Map with minimap2, no secondary alignment

I want to align nanopore sequences to a genoma with no secondary alignment. I s the parameter --secondary in the minimap2 available in galaxy.eu? I do not find the parameter… Should I use _N=0 instead?
Thanks

Welcome, @Pedro_Pedro

The N flag is for the mapping step. It is part of the chain of mappings used to define the problem space when exploring what that final alignment should consider. Then the tool reports a pairwise result – the best fit hit between the query versus the target (where “target” is the reduced space based on those initial mappings).

But … maybe check this yourself? Run the tool a few times, then generate some BAM statistics on the results. Maybe you can learn exactly how this tool performs on your own reads – and how the defaults differ from your custom settings (and, these can be combined!). The default parameter sets are just a place to start.

The tool form has a simplified sort of “cheat sheet” that seems worth posting here for some extra context.



Algorithm overview

In the following, minimap2 command line options have a dash ahead and are highlighted in bold. The description may help to tune minimap2 parameters.

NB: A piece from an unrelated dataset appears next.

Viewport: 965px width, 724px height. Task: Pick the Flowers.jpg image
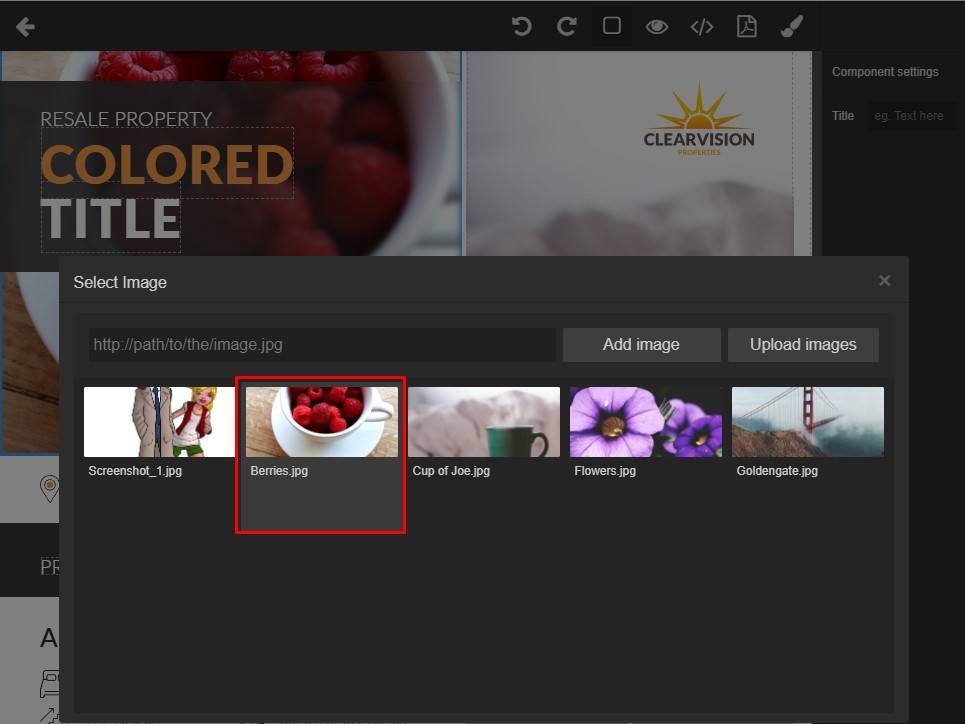(645, 422)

  1. Read -I [=4G] reference bases, extract (-k,-w)-minimizers and index them in a hash table.
  2. Read -K [=200M] query bases. For each query sequence, do step 3 through 7:
  3. For each (-k,-w)-minimizer on the query, check against the reference index. If a reference minimizer is not among the top -f [=2e-4] most frequent, collect its the occurrences in the reference, which are called seeds.
  4. Sort seeds by position in the reference. Chain them with dynamic programming. Each chain represents a potential mapping. For read overlapping, report all chains and then go to step 8. For reference mapping, do step 5 through 7:
  5. Let P be the set of primary mappings, which is an empty set initially. For each chain from the best to the worst according to their chaining scores: if on the query, the chain overlaps with a chain in P by –mask-level [=0.5] or higher fraction of the shorter chain, mark the chain as secondary to the chain in P; otherwise, add the chain to P.
  6. Retain all primary mappings. Also retain up to -N [=5] top secondary mappings if their chaining scores are higher than -p [=0.8] of their corresponding primary mappings.
  7. If alignment is requested, filter out an internal seed if it potentially leads to both a long insertion and a long deletion. Extend from the left-most seed. Perform global alignments between internal seeds. Split the chain if the accumulative score along the global alignment drops by -z [=400], disregarding long gaps. Extend from the right-most seed. Output chains and their alignments.
  8. If there are more query sequences in the input, go to step 2 until no more queries are left.
  9. If there are more reference sequences, reopen the query file from the start and go to step 1; otherwise stop.